Violent crime in Philadelphia decreased in 2007
Violent crime in 2007 was down slightly nationwide, a trend that has been amplified in Philadelphia this year. FBI statistics released yesterday show that throughout the United States last year, 1.4 million violent crimes were reported - 10,000 fewer than in 2006, or a drop of 0.7 percent.
Violent crime in 2007 was down slightly nationwide, a trend that has been amplified in Philadelphia this year.
FBI statistics released yesterday show that throughout the United States last year, 1.4 million violent crimes were reported - 10,000 fewer than in 2006, or a drop of 0.7 percent.
The FBI defines violent crimes as murder, rape, robbery and aggravated assault.
In Philadelphia, the drop was greater. In 2007, there were 21,180 violent crimes, compared with 22,883 in 2006. That's a reduction of 1,703 individual crimes, or 7.4 percent.
Earlier this summer, the Philadelphia Police Department reported that murders were down about 20 percent for the first six months of this year. Today the number is about 21 percent, a spokesperson for Mayor Nutter said.
In Chester, violent crime was down by nearly 4 percent, while it rose 3.5 percent in Camden, FBI figures show.
Nutter and Police Commissioner Charles H. Ramsey have attributed the decline in violence in Philadelphia to the deployment of more police officers on the street, leading to a greater number of arrests, guns seized, and violent crimes cleared.

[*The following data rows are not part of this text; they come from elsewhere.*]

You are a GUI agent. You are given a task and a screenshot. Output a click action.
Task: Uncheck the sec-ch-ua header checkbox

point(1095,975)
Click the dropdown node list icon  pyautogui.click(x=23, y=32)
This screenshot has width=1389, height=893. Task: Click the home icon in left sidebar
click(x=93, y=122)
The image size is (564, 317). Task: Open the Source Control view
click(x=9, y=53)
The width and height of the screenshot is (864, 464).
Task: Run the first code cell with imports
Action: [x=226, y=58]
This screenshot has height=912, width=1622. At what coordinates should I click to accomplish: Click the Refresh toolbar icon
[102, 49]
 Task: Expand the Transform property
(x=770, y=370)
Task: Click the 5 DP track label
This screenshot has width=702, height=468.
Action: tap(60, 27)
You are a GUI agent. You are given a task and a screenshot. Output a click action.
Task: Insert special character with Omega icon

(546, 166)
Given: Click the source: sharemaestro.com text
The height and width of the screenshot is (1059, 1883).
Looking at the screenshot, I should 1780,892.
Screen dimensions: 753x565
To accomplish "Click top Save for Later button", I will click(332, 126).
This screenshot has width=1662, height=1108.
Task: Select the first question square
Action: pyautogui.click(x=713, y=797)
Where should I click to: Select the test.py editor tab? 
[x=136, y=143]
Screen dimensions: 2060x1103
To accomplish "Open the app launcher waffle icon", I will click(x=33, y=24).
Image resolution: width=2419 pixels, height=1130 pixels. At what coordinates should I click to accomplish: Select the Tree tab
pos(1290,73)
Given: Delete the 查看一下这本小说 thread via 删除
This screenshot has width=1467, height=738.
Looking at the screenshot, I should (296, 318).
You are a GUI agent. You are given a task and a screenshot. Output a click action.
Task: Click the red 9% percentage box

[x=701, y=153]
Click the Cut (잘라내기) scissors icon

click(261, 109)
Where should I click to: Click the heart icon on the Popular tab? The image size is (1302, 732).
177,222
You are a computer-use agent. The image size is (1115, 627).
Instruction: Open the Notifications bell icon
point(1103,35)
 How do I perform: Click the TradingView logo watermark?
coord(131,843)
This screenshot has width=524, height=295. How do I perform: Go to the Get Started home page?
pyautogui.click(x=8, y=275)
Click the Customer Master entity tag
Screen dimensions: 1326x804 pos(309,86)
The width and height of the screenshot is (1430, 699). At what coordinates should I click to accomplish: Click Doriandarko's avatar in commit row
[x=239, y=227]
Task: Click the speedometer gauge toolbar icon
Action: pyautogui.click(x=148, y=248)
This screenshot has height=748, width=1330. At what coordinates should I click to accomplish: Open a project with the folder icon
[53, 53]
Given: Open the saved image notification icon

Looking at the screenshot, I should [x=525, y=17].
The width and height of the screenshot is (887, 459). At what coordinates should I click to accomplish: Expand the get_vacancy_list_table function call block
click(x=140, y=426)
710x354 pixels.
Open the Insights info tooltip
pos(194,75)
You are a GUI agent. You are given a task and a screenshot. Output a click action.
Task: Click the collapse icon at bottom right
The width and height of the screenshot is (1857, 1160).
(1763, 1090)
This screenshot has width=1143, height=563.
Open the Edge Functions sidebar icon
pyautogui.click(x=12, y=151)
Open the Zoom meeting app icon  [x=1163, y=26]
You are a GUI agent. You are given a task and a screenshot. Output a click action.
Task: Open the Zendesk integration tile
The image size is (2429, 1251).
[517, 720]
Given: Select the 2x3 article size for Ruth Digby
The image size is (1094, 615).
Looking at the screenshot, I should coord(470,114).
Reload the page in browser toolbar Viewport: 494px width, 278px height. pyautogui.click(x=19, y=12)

"Obviously a reduction in our rate of violent crime and homicides demonstrates that we are moving in the right direction," Nutter said through a spokesman. "However, both Commissioner Ramsey and myself recognize that we have further to go, and we are committed to taking the steps necessary to make Philadelphia a safer city."
Responding to the decrease in Philadelphia, Ralph Taylor, professor of criminal justice at Temple University, said, "Any time crime isn't going up is good news. There's a downward blip nationally and Philadelphia is going down. That's nice."
But, he added, the vagaries of criminal behavior are so complex that if people say they can completely explain crime trends, "they don't know what they're talking about."
While the reduction is good news, homicides in Philadelphia did increase by 23 percent between 2004 and 2006, something that should not be forgotten, according to Jeremy Travis, president of John Jay College of Criminal Justice in New York City.
"That 23 percent increase was stunning," said Travis, who testified on crime before the U.S. Senate Judiciary Committee last week.
He added that in that context, "Philadelphia's drop between 2006 and 2007 is not a very big one. You have to have a larger window to talk about trends."
Similarly, Travis said, the 0.7 percent national drop in violent crime in 2007 means very little.
It's nothing like the end of the 1990s, he said, "when we saw a 40 percent decline in homicide rates by 2000," attributable, he believes, to the easing of the crack epidemic and the advent of good economic times.
Since 2000, various cities such as Philadelphia have seen significant rises and falls in violent crime. "But in the aggregate," Alfred Blumstein, a criminologist at the Heinz School at Carnegie Mellon University in Pittsburgh, said yesterday, "the crime rate has been impressively flat as a national rate."
From 2000 to 2007, for example, the homicide rate per 100,000 population has hovered between 5.5 percent and 5.7 percent, Blumstein added.
There have been only minor fluctuations year to year in this century, he added, saying the 2007 drop in violent crime means very little.
Trying to explain criminal patterns, Richard Rosenfeld, criminology professor at the University of Missouri, St. Louis, said he believes that the economy greatly affects the crime rate.
Robberies and homicides increase during hard times, Rosenfeld said, adding that the current FBI figures do not reflect the sharp and sour current economic downturn.
Because of this, Rosenfeld criticized the law-enforcement community for slow reporting of crime statistics.
"It's frustrating to be learning about 2007 crime figures at the end of 2008," he said.
"We always have a pretty good picture of producer prices, consumer prices and other economic indicators month by month. There is no technical reason for the delay in crime information."